La Grande Rivière Artificielle peut alors facilement être considérée comme un outil utilisé par Kadhafi au profit de sa consolidation charismatique. Sa domination se trouve consolidée « par l’abandon né de l’espoir » du peuple libyen, « une communauté émotionnelle »131. On s’aperçoit ici que la domination de Kadhafi tient moins de son charisme personnel que de la reconnaissance de l’homme par son peuple. En effet, même si sa dimension charismatique est indéniable comme il a été constaté en première partie, la recherche de symboles tels que la Grande Rivière Artificielle permet au « Guide » de renforcer sa relation privilégiée avec les libyens. Grâce à la GRA, il apparait comme le héros qui a réussi à transférer sur une distance considérable de l’eau non-exploitée car trop éloignée.

Mouammar Kadhafi cultive l’image de « Grand Ingénieur », comme il cultive celle de « Guide de la Révolution », justifiant de nouveau sa place en temps que chef ne se préoccupant que du bien général.

Lorsque le Général Rondot explique le soutien du peuple à Nasser il affirme qu’il « bénéficie de la sorte d’un appui populaire que lui procurent ses intentions beaucoup plus que ses réalisations. C’est ici que commencent d’apparaître quelques uns des aspects du mythe ». Cette phrase peut se reporter à Mouammar Kadhafi. Cependant, ces « aspects du mythe » nécessitent d’être relayés par un intense travail de propagande.

2. PROPAGANDE AU SERVICE DU REGIME

a. UNE PERSONNIFICATION BASEE SUR LA PROPAGANDE

« De tous temps, politiciens, hommes d’Etat et dictateurs ont cherché à développer l’attachement à leur personne et à leur système de gouvernement »(132).

Afin d’assurer sa longévité charismatique, Mouammar Kadhafi met en place un système de propagande que l’on peut retrouver sous de multiples formes. L’image du Colonel Kadhafi, « Guide de la Révolution » est omniprésente. Une image idéale de la société y est dessinée où tous les libyens vivent en harmonie.
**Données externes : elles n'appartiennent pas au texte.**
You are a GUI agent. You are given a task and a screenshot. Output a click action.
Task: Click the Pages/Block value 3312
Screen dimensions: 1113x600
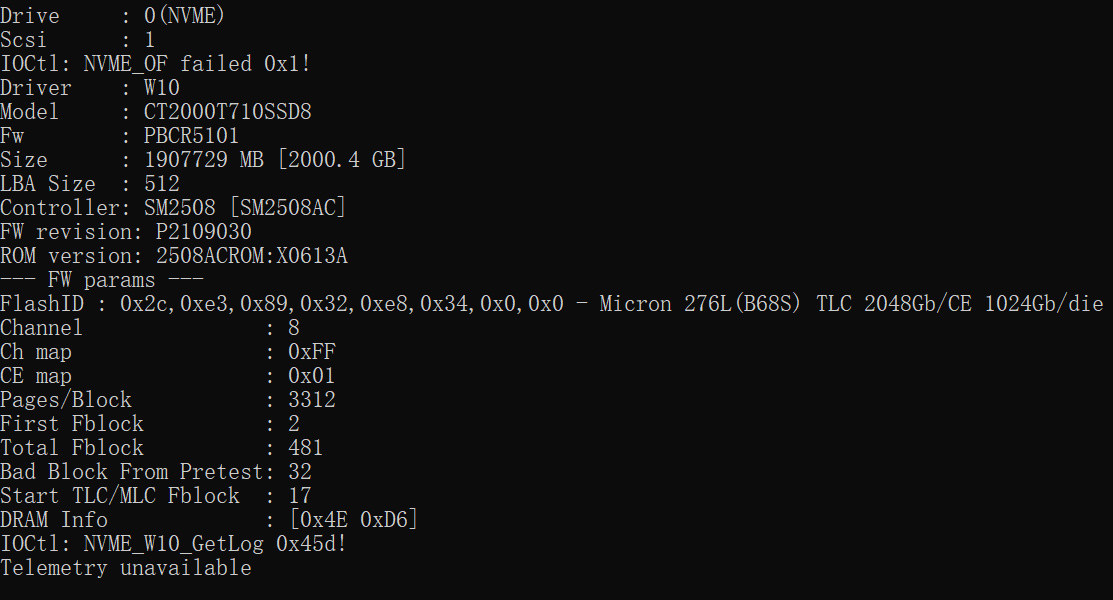311,400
Le colonel Kadhafi utilise plusieurs outils pour sa propagande. Certaines coupures de billets sont frappées à son effigie, son portrait est imprimé sur des planches entières de timbres, son visage est peint sur des façades de maisons, à l’entrée de chaque agglomération et son nom est scandé dans toutes les écoles.

• Kadhafi à l’école

La prééminence du colonel est inculquée aux libyens dès leur plus jeune âge. Cultivant ainsi son image de héros, il parvient à s’assurer du soutien de sa « communauté émotionnelle »(133). Sa présence systématique dans la vie quotidienne du libyen lui permet d’être perçu comme à son écoute et proche du peuple. Ainsi, par exemple, les jeunes enfants de l’école Zahrat-el Fatah entonnent chaque matin l’ode consacrée à Mouammar Kadhafi :

« Allah, Mouammar et la Libye, c’est tout »(134). Les préceptes du Livre Vert(135) sont enseignés aux élèves à raison d’une heure par semaine, les enseignants leur rappelle que Kadhafi est le « Guide de la révolution libyenne »(136). Les bandes dessinées participent également à la consolidation du mythe du héros. « La propagande a relayé la poésie épique dans sa fonction primitive, qui était de « raconter des histoires » à un peuple, les histoires de son passé et par là de lui donner une âme commune »(137). La bande dessinée, Histoire de la Révolution libyenne, il était une fois Kadhafi,(138) joue un rôle incontestable dans l’affirmation du rôle majeur joué par Kadhafi dans l’histoire de son pays. Son visage apparaît dans chacune des vignettes de la BD présentant les humbles débuts du leader, son existence dédiée au seul intérêt du peuple, sa lutte pour le bien commun. Ici, la foule « projette son désir d’aventure et d’héroïsme sur un homme d’Etat » qui « défend [les intérêts du peuple] mais assume [également] ses passions, ses soucis et ses espoirs »(139).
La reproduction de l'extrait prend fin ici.